= Instructions to follow =
Below are lines of data; restate word for word those running from the line containing "Task: Click the teal" to the line containing "Given: Expand the Etage : Toiture tree node", inclusive, and no others.

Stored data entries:

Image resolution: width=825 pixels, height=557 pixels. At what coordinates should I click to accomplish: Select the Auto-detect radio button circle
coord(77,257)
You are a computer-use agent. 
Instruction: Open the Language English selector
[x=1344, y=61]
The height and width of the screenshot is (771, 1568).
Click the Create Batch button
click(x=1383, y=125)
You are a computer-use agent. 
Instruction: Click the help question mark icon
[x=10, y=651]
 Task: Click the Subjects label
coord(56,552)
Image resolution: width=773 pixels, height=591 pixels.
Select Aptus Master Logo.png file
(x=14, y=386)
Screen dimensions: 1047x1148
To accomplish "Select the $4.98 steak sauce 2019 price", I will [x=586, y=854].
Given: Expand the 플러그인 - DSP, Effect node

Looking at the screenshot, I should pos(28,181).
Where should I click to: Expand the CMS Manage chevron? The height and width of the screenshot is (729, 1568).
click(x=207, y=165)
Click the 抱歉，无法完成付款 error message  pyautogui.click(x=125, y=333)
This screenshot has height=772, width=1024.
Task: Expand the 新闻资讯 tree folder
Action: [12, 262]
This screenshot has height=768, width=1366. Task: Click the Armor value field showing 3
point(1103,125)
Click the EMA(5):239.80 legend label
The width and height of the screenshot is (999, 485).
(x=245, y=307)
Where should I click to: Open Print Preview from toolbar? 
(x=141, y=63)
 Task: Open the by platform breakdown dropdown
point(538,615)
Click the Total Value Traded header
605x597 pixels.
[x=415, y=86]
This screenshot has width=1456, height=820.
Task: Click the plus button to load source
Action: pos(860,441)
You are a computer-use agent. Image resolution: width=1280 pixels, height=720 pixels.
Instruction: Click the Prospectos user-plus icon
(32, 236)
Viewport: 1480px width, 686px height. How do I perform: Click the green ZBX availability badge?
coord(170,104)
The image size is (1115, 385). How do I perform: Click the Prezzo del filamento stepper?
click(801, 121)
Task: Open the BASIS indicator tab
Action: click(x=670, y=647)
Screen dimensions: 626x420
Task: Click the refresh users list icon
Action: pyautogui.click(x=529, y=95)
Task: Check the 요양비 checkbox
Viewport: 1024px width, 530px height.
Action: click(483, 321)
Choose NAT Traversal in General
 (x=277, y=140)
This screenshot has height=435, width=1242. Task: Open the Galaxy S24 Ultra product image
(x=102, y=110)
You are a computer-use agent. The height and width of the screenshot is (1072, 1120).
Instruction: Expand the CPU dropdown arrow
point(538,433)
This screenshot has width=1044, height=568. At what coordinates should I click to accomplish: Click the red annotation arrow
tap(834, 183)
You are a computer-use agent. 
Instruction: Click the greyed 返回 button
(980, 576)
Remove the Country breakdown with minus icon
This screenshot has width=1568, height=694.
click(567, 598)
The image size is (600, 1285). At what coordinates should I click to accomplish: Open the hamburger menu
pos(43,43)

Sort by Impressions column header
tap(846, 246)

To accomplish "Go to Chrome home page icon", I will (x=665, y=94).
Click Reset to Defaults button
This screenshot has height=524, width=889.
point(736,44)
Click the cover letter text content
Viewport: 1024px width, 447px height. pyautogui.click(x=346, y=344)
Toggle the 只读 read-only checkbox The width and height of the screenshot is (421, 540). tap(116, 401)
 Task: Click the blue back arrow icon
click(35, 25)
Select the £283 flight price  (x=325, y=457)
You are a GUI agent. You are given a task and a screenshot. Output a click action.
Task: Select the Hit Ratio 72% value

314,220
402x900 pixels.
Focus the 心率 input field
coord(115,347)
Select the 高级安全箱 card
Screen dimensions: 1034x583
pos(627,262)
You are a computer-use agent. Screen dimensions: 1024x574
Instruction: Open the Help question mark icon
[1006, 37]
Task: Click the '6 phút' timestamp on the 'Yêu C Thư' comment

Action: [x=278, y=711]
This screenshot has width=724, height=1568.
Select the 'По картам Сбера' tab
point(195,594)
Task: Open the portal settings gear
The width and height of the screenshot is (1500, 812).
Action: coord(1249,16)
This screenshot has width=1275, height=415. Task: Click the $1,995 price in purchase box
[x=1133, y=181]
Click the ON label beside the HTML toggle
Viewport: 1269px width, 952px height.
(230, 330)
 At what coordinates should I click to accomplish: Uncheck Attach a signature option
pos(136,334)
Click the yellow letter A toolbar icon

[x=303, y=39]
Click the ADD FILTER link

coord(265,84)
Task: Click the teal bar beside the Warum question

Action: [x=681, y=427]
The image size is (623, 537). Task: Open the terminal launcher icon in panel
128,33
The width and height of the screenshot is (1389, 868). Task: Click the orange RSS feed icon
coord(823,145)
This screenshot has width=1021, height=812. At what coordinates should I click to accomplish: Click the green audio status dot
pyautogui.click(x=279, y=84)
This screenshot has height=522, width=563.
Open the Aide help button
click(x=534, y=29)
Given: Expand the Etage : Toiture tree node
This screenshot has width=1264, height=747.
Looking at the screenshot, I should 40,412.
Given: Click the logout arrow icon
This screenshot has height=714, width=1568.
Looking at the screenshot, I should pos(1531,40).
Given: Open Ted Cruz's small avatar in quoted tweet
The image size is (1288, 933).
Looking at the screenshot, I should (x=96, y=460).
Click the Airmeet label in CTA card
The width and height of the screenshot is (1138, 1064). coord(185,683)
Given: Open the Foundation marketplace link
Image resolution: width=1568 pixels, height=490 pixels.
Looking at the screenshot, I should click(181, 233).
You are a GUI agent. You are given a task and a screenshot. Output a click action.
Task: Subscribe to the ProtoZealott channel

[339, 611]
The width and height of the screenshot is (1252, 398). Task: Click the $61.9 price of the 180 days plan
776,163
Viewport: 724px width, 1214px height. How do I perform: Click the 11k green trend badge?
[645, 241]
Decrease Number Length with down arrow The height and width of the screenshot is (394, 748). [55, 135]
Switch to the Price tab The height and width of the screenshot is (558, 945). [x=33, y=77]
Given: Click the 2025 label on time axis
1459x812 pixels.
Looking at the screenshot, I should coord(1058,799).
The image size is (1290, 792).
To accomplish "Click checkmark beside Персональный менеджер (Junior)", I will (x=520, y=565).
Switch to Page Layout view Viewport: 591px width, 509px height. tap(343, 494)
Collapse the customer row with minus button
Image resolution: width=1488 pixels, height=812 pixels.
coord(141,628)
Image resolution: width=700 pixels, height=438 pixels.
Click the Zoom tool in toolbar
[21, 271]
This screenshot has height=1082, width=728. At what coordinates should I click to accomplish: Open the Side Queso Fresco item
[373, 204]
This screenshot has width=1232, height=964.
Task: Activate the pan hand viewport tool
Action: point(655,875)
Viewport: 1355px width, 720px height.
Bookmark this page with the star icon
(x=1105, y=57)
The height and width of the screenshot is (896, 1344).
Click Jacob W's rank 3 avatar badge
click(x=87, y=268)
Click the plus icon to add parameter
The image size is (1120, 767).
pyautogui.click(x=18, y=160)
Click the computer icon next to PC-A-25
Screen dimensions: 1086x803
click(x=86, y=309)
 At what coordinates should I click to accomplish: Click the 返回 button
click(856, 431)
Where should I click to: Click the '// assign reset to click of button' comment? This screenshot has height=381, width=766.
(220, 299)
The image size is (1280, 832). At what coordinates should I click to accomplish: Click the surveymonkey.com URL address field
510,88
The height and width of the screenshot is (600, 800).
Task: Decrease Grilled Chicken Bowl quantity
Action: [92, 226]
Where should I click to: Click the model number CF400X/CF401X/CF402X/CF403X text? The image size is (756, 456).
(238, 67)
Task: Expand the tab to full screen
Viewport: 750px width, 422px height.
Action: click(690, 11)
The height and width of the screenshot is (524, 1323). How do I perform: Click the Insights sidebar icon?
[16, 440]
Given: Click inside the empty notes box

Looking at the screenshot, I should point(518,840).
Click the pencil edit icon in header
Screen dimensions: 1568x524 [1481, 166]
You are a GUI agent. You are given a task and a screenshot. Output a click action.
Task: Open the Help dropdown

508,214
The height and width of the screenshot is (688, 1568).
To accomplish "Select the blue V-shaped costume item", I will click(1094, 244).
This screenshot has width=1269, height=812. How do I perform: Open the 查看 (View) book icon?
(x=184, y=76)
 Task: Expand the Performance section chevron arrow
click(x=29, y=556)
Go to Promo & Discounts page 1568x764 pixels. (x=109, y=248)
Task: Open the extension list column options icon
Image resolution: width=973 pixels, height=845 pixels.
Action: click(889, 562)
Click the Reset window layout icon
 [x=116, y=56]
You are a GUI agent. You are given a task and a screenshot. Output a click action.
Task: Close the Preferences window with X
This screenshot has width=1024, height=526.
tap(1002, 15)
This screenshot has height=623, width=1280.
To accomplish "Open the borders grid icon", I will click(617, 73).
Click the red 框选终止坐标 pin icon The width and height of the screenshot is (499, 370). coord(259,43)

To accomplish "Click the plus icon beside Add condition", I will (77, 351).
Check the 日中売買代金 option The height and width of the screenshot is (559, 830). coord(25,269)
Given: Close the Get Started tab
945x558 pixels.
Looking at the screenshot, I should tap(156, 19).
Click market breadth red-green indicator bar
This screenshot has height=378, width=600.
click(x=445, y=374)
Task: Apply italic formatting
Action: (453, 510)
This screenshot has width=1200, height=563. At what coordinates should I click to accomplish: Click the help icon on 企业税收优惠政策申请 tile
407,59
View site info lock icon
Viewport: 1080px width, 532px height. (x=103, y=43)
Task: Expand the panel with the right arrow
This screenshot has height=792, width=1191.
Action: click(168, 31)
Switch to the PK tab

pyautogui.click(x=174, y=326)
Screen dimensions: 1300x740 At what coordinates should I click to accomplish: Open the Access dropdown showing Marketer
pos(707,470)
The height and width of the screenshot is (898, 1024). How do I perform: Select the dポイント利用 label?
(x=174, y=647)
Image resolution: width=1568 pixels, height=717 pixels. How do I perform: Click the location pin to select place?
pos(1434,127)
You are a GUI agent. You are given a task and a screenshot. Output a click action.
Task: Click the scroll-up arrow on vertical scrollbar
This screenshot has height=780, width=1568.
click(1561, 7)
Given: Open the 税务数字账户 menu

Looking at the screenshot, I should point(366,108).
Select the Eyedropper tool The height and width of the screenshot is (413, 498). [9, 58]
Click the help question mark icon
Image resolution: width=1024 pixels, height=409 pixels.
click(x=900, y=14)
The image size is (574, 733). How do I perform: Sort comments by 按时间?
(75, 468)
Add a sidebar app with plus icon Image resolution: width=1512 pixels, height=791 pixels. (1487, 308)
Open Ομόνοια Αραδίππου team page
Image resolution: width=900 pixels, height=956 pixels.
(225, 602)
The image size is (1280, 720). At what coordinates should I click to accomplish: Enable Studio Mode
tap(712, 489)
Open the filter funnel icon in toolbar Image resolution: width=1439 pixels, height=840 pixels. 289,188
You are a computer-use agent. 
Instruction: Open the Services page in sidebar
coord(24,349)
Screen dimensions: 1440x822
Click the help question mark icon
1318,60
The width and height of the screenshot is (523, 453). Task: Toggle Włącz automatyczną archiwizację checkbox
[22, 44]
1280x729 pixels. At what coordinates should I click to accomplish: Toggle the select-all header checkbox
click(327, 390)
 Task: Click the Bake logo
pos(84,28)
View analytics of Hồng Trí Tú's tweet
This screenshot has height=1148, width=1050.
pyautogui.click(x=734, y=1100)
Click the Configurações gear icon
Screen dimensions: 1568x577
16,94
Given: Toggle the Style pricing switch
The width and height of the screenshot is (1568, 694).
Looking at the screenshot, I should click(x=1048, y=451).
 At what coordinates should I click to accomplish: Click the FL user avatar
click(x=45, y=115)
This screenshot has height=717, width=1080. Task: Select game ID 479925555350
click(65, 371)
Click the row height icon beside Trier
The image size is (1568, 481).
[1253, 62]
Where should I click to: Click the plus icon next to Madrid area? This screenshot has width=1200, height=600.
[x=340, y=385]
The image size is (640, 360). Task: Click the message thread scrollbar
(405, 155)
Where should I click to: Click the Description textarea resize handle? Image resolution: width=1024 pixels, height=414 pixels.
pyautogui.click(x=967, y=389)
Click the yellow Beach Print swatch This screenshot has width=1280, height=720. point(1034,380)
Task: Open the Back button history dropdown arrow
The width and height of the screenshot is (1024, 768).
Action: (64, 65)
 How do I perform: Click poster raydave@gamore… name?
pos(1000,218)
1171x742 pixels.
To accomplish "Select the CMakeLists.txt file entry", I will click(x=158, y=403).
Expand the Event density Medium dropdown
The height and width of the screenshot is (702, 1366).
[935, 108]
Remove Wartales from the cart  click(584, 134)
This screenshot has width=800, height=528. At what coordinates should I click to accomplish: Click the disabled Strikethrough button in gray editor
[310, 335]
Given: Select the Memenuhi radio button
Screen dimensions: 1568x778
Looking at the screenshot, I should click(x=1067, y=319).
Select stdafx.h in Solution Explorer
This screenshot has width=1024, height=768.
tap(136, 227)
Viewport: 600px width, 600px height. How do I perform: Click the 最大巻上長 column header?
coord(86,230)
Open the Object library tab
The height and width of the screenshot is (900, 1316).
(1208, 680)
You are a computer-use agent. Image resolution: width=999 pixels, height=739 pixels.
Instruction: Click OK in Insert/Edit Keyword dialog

= The answer =
Task: Click the teal bar beside the Warum question

Action: [x=681, y=427]
The image size is (623, 537). Task: Open the terminal launcher icon in panel
128,33
The width and height of the screenshot is (1389, 868). Task: Click the orange RSS feed icon
coord(823,145)
This screenshot has width=1021, height=812. At what coordinates should I click to accomplish: Click the green audio status dot
pyautogui.click(x=279, y=84)
This screenshot has height=522, width=563.
Open the Aide help button
click(x=534, y=29)
Given: Expand the Etage : Toiture tree node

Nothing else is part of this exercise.